Un Kitsune est fondamental amoral, prenant des décisions spontanées, le plus souvent centrées sur ses propres intérêts. Comme tous les esprits, un Kitsune ne pense jamais en termes de « bien » ou de « mal » mais arpente le chemin qui équilibre les deux. Il sera donc plus susceptible de catégoriser les actions et les personnes en « juste » ou « injuste ». Toutefois, le code d’éthique des Kitsunes dépend de nombreux facteurs, incluant le temps qu’il a passé dans le monde physique et son élément d’affinité, et peut évoluer au contact des mortels. Il y a autant de contes qui dépeignent le caractère positif des Kitsunes que de contes mettant en avant leur côté destructeur. Un personnage Kitsune peut donc passer invariablement d’un extrême à un autre, sans raison apparente. La seule véritable constante dans le comportement des Kitsunes est relative à la façon dont ils ont été traités ; lorsqu’il a été offensé, un Kitsune se montrera mauvais et malicieux, tandis que s’il se juge estimé, il sera amitieux et généreux.

Les Kitsunes raffolent de farces. Loin d’être vaines, celles-ci sont destinées à faire prendre conscience à la victime de ses faiblesses (un orgueil mal placé, une timidité excessive, etc.). Plus un Kitsune est âgé, plus ses farces sont d’ampleur, et finissent par devenir tellement subtiles qu’elles peuvent s’étendre sur plusieurs dizaines d’années.

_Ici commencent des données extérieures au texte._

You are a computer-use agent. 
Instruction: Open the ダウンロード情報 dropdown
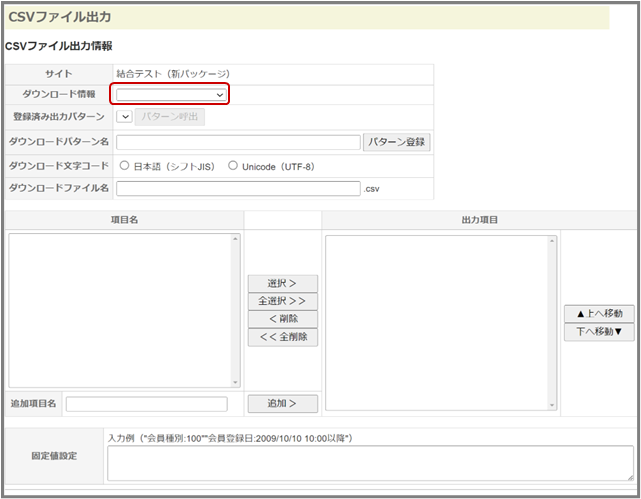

Paradoxalement, un Kitsune accorde une très grande importance à une promesse, et pourra aller jusqu’à mettre fin à ses jours s’il est incapable de tenir sa parole. De même, le regret pourra pousser un Kitsune à se laisser dépérir.

Le Kitsune
Daji, par Katsushika Hokusai

Nature spirituelle

Un Kitsune ne peut être définitivement tué que par des armes magiques. Si ce sont des armes normales qui sont utilisées, elles ne feront que détruire son enveloppe physique et le renvoyer dans le monde des esprits. Du côté des faiblesses, on notera que, malgré leur lien avec Inari, les Kitsunes sont particulièrement vulnérables à la religion et aux dévots. Les prières et les exorcismes peuvent ainsi les forcer à quitter un corps possédé. De plus, les religieux sont naturellement immunisés aux illusions causées par les Kitsunes. Ils peuvent également dissiper ces illusions, détruire le lien qui existe entre un Kitsune et une de ses victimes, ou encore protéger une personne au moyen de prières ou de talismans.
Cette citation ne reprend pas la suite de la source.